2017_09_16 Encontros da Paisagem


Com o ponto de encontro no Centro Interpretativo Gonçalo Ribeiro Telles teve lugar o encontro dos Urban Sketchers no Jardim da Gulbenkian.

2017_09_09 Quanto muito, faço versos.



É difícil desenhar os Armazéns Abel Pereira da Fonseca sem recuar no tempo até uma das raras fotografias do Fernando Pessoa mundano. Qual seria o heterónimo que naquele dia foi fotografado?


Um dia, o meu sobrinho Carlos Queirós trouxe para casa aquele famoso retrato do Fernando a beber vinho no Abel Pereira da Fonseca (tirado pelo Manuel Martins da Hora) (...) Trazia uma dedicatória: «Carlos: isto sou eu no Abel, isto é, próximo já do Paraíso Terrestre, aliás perdido. Fernando. Dia 2/9/29» Achei muita graça, como é natural, e disse ao meu sobrinho que gostava de ter uma para mim. O Carlos disse-lhe, e passado pouco tempo ele enviou-me uma fotografia igual com esta dedicatória: « Fernando Pessoa em flagrante delitro.»
Escrevi-lhe a agradecer e ele respondeu-me. Recomeçámos então o «namoro». Isto em 1929. Eu já não trabalhava nessa altura e continuava a viver em casa de minha irmã no Rossio.
O Fernando estava diferente. Não só fisicamente, pois tinha engordado bastante, mas, e principalmente, na sua maneira de ser. Sempre nervoso, vivia obcecado com a sua obra. Muitas vezes dizia que tinha medo de não me fazer feliz, devido ao tempo que tinha de dedicar a essa obra. Disse-me um dia : «Durmo pouco e com um papel e uma caneta à cabeceira. Acordo durante a noite e escrevo, tenho que escrever, e é uma maçada porque depois o Bebé não pode dormir descansado.» Ao mesmo tempo receava não poder dar-me o mesmo nível de vida a que eu estava habituada. Ele não queria ir trabalhar todos os dias, porque queria dias só para si, para a sua vida, que era a sua obra. Vivia com o essencial. Todo o resto lhe era indiferente. Não era um ambicioso nem vaidoso. Era simples e leal. Dizia-me: «Nunca digas a ninguém que sou poeta. Quanto muito, faço versos.
»


Depoimento de Ofélia Queirós recolhido pela sua sobrinha-neta (Maria da Graça Queiroz) em 1978, para memória futura.

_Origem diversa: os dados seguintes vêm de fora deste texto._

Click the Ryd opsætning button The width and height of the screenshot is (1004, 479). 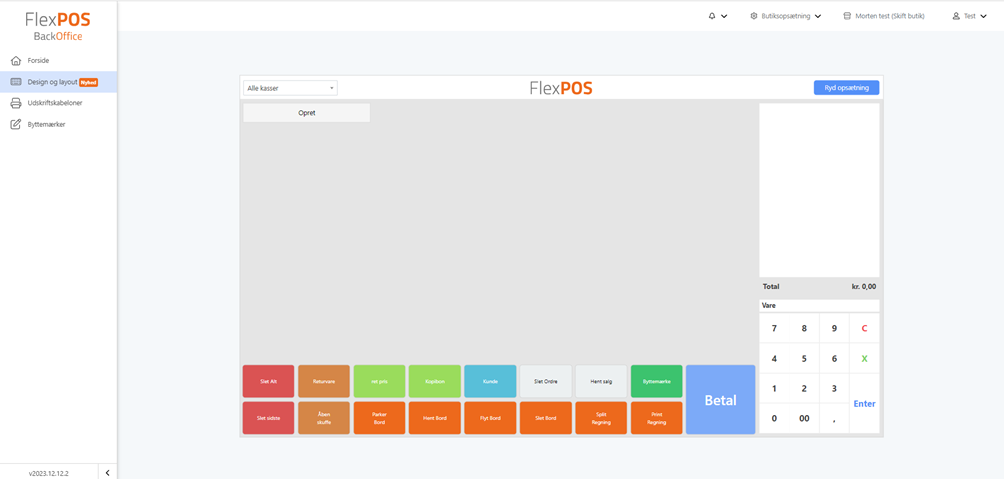tap(846, 88)
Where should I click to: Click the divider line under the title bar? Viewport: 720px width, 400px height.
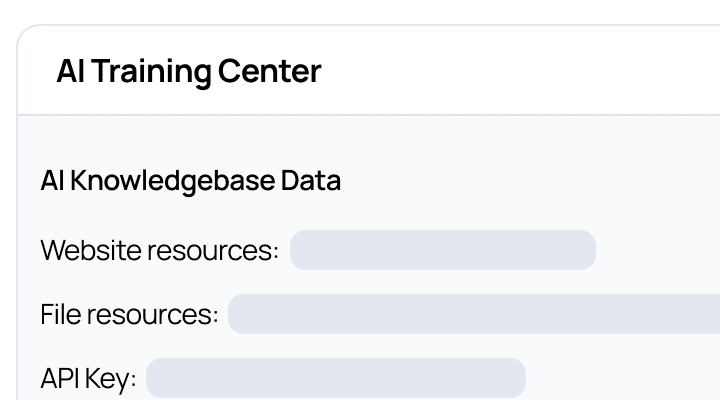tap(360, 115)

2017_08_26 Palácio da Mitra


O Palácio da Mitra em Lisboa foi erguido nos terrenos onde anos mais tarde funcionou o Albergue de Mendicidade da Mitra.

2017_07_17 Willys-Overland


A Willys-Overland foi uma fábrica de automóveis norte-americana que se tornou mundialmente famosa quando em 1940 venceu a licitação para construir, com a colaboração da Ford, o Jeep, destinado às linhas de combate do Exército norte-americano na guerra. O nome do veículo vem de general purpose, veículo de uso geral, abreviado para suas iniciais gp, pronunciadas em inglês como jeep. Até essa data produziu uns quantos "calhambeques". Alguns deles ainda se encontram em Portugal.

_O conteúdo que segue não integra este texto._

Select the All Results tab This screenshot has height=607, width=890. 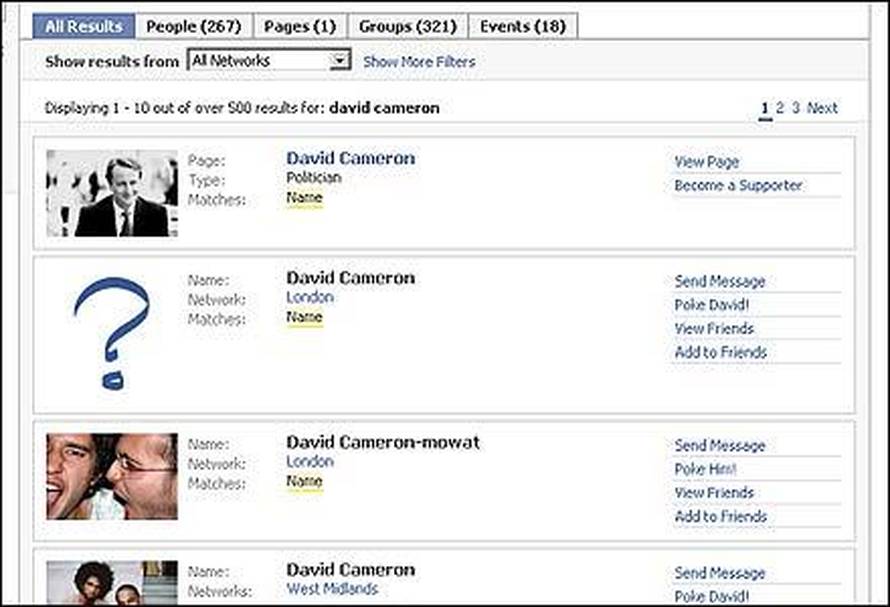(x=83, y=26)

2017_08_15 Duelos no parque


 A Marilisa Mesquita e a Celeste Vaz Ferreira desafiadas para um duelo sem misericórdia num dos parque mais desconhecidos de Lisboa. As canetas ainda estão a fumegar ...

2017_08_14 Lisboa Oriental


Lisboa vira-se de novo para a zona oriental para continuar a renovação urbana que começou com a Expo 98. Um novo terminal de cruzeiros em Santa Apolónia, o projeto imobiliário no Braço de Prata, o futuro hospital central de Lisboa, as galerias de arte que acorreram para o local são apenas alguns dos exemplos da transformação que se está operar na zona.


Na envolvente da Biblioteca Municipal de Marvila podem-se ver muitas das obras produzidas durante a 2ª edição  do “Muro | Festival de Arte Urbana LX_2017” no contexto da iniciativa “Passado e Presente - Lisboa Capital Ibero-Americana de Cultura, 2017”.

2017_06_14 Biblioteca de Marvila



A Biblioteca de Marvila foi inaugurada em Novembro de 2016 e foi construída segundo um projecto que previa a construção de um edifício de raiz e que também preservasse a antiga Quinta das Fontes. Foi a pensar nesse contraste de estilos e na implantação do projecto nos espaços circundantes que os desenhos foram feitos.